[Dataset items]

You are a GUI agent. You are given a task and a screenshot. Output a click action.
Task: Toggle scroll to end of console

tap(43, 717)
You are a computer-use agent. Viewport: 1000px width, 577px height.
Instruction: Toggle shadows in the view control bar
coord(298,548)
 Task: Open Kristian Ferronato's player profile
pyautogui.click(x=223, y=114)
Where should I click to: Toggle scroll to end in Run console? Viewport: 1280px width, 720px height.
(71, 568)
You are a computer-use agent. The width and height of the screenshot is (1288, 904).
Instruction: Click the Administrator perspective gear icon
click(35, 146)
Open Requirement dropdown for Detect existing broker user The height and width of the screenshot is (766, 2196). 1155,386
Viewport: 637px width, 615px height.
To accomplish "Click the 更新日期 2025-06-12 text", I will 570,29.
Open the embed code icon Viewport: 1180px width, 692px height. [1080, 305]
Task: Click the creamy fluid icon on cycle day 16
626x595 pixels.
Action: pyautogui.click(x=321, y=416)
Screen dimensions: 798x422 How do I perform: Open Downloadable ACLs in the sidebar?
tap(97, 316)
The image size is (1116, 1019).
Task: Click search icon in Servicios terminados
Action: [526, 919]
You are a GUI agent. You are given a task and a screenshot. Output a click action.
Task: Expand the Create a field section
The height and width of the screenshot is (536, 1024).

* _Problem to work on_:
The exact wording of every entry above should be written out again.

* _Result of the task_:
You are a GUI agent. You are given a task and a screenshot. Output a click action.
Task: Toggle scroll to end of console

tap(43, 717)
You are a computer-use agent. Viewport: 1000px width, 577px height.
Instruction: Toggle shadows in the view control bar
coord(298,548)
 Task: Open Kristian Ferronato's player profile
pyautogui.click(x=223, y=114)
Where should I click to: Toggle scroll to end in Run console? Viewport: 1280px width, 720px height.
(71, 568)
You are a computer-use agent. The width and height of the screenshot is (1288, 904).
Instruction: Click the Administrator perspective gear icon
click(35, 146)
Open Requirement dropdown for Detect existing broker user The height and width of the screenshot is (766, 2196). 1155,386
Viewport: 637px width, 615px height.
To accomplish "Click the 更新日期 2025-06-12 text", I will 570,29.
Open the embed code icon Viewport: 1180px width, 692px height. [1080, 305]
Task: Click the creamy fluid icon on cycle day 16
626x595 pixels.
Action: pyautogui.click(x=321, y=416)
Screen dimensions: 798x422 How do I perform: Open Downloadable ACLs in the sidebar?
tap(97, 316)
The image size is (1116, 1019).
Task: Click search icon in Servicios terminados
Action: [526, 919]
You are a GUI agent. You are given a task and a screenshot. Output a click action.
Task: Expand the Create a field section
The height and width of the screenshot is (536, 1024).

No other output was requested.